*YOUR OBJECTIVE*.
Restate word for word the lines of the material below, from the line with "You are a GUI" to the line with "Evästekäytännöt (42, 2362)", both lines included, and no others.

*DATASET RECORDS*.

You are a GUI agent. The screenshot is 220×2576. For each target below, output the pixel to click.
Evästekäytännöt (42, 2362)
--
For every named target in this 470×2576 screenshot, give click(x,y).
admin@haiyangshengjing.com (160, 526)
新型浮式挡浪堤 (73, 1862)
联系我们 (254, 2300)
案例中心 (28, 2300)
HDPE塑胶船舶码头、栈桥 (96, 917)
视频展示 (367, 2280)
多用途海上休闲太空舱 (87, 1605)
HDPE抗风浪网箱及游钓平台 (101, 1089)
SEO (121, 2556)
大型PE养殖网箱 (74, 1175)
==
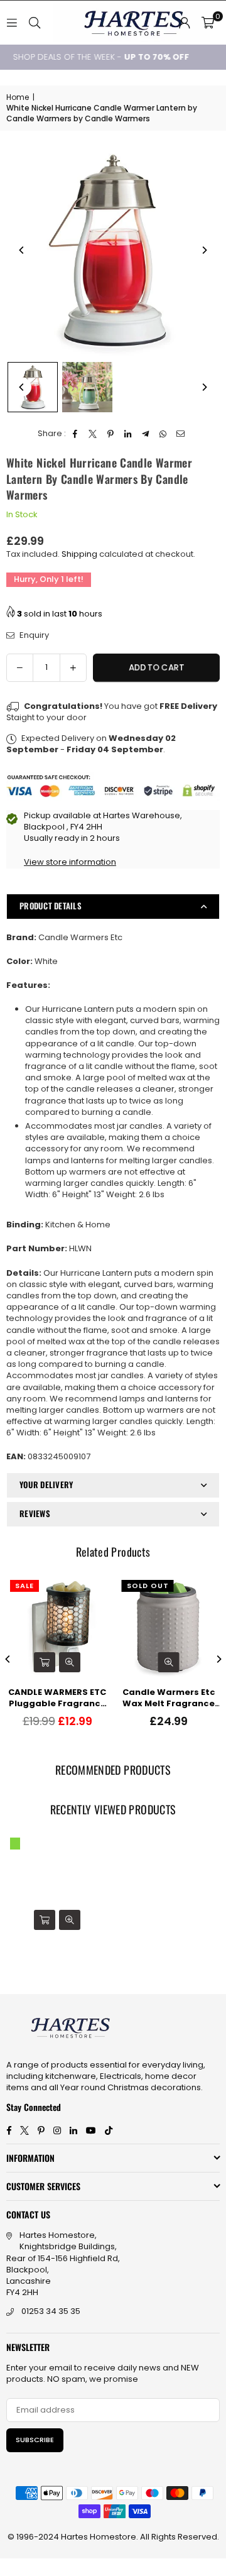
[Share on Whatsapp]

*ANSWER TO THIS PROBLEM*.
You are a GUI agent. The screenshot is 220×2576. For each target below, output the pixel to click.
Evästekäytännöt (42, 2362)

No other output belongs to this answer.